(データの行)
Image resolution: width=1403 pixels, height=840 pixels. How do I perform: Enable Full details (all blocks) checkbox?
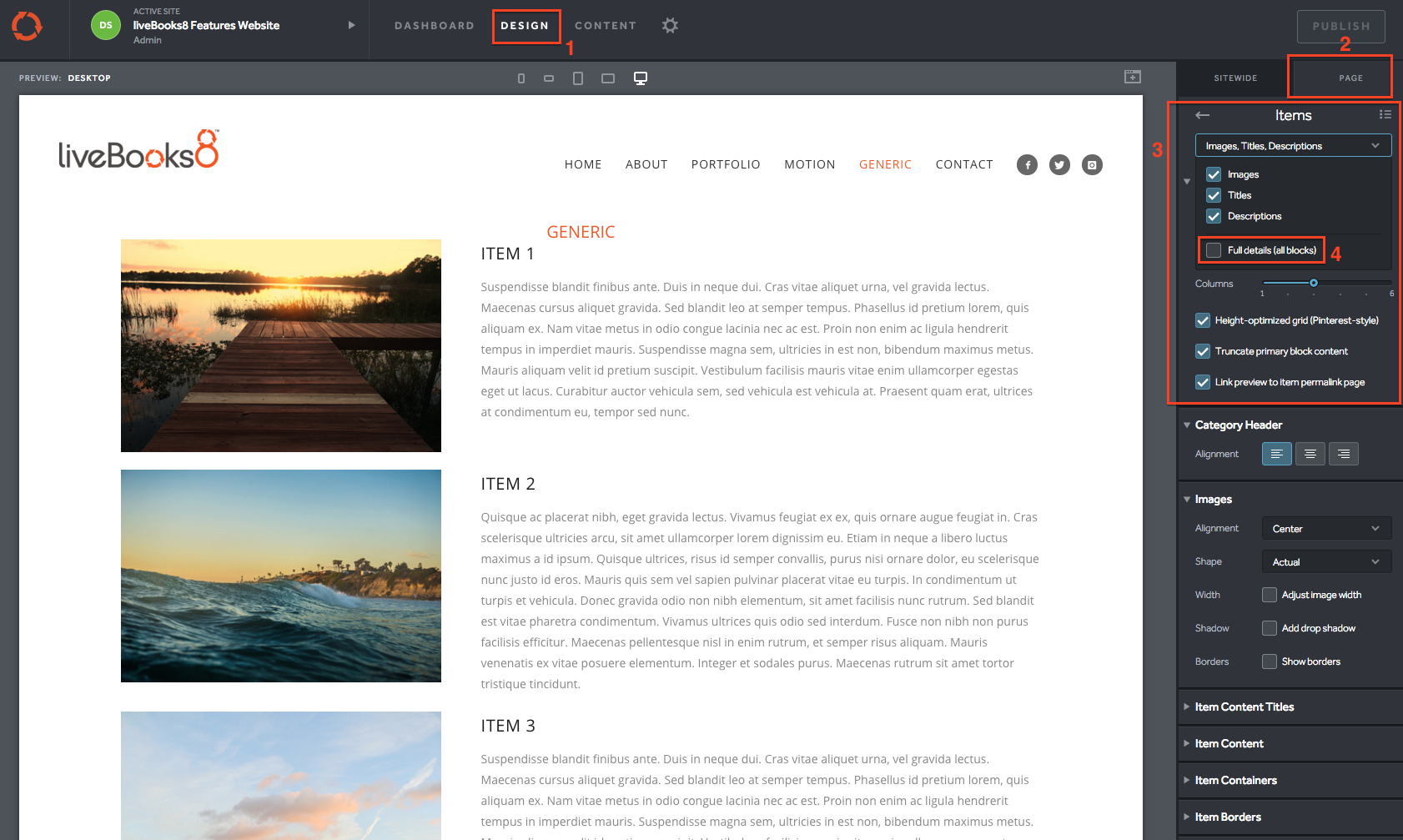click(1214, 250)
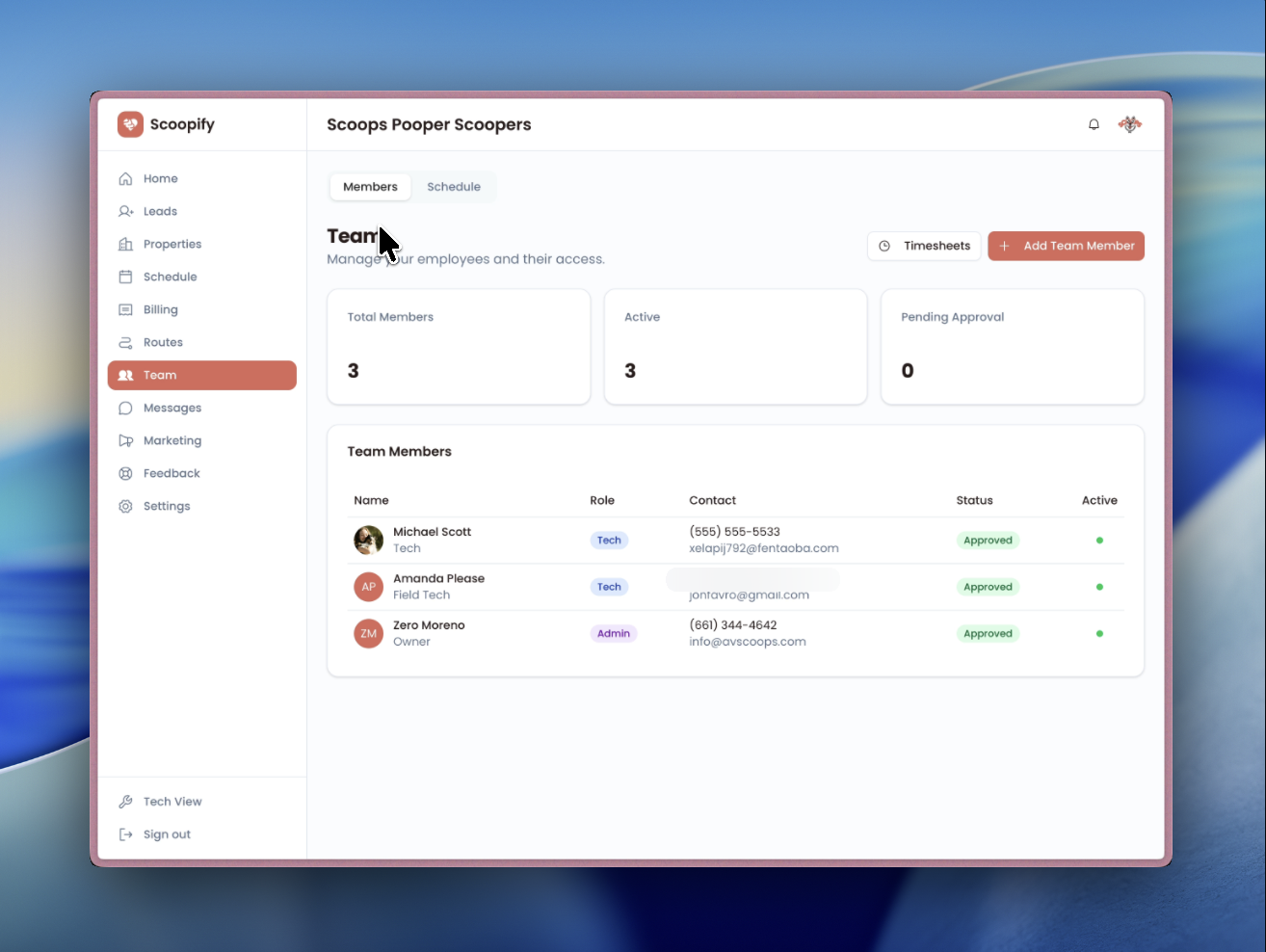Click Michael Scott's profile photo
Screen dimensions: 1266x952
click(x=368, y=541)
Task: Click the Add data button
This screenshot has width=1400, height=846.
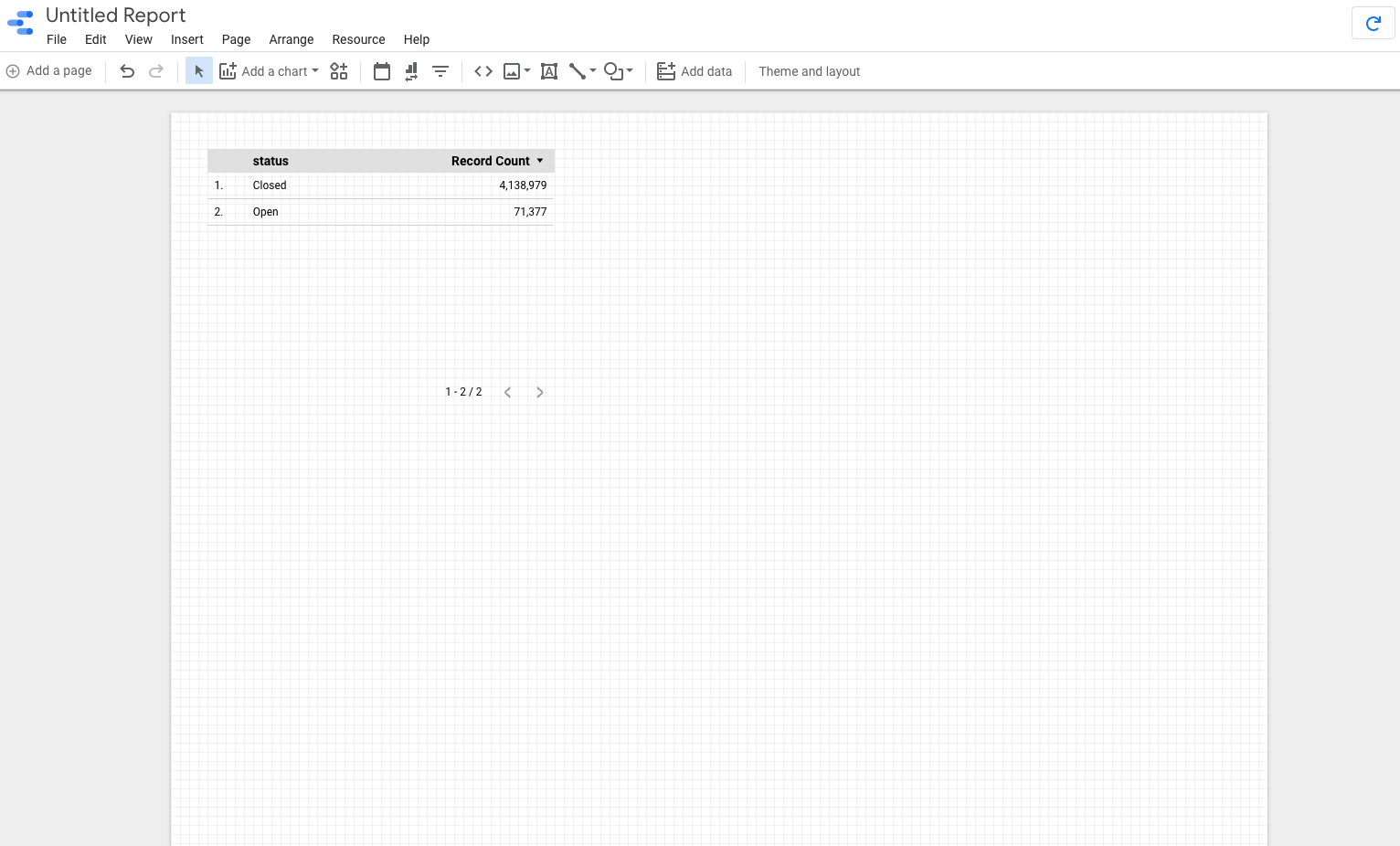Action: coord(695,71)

*課題の要件*: 上の記録をすべて、一字一句変えずにもう一度示してください。画像は含めないでください。

*最終結果*:
Image resolution: width=1403 pixels, height=840 pixels. How do I perform: Enable Full details (all blocks) checkbox?
click(1214, 250)
Click Michael Scott's profile photo
Screen dimensions: 1266x952
click(x=368, y=541)
Task: Click the Add data button
This screenshot has width=1400, height=846.
Action: coord(695,71)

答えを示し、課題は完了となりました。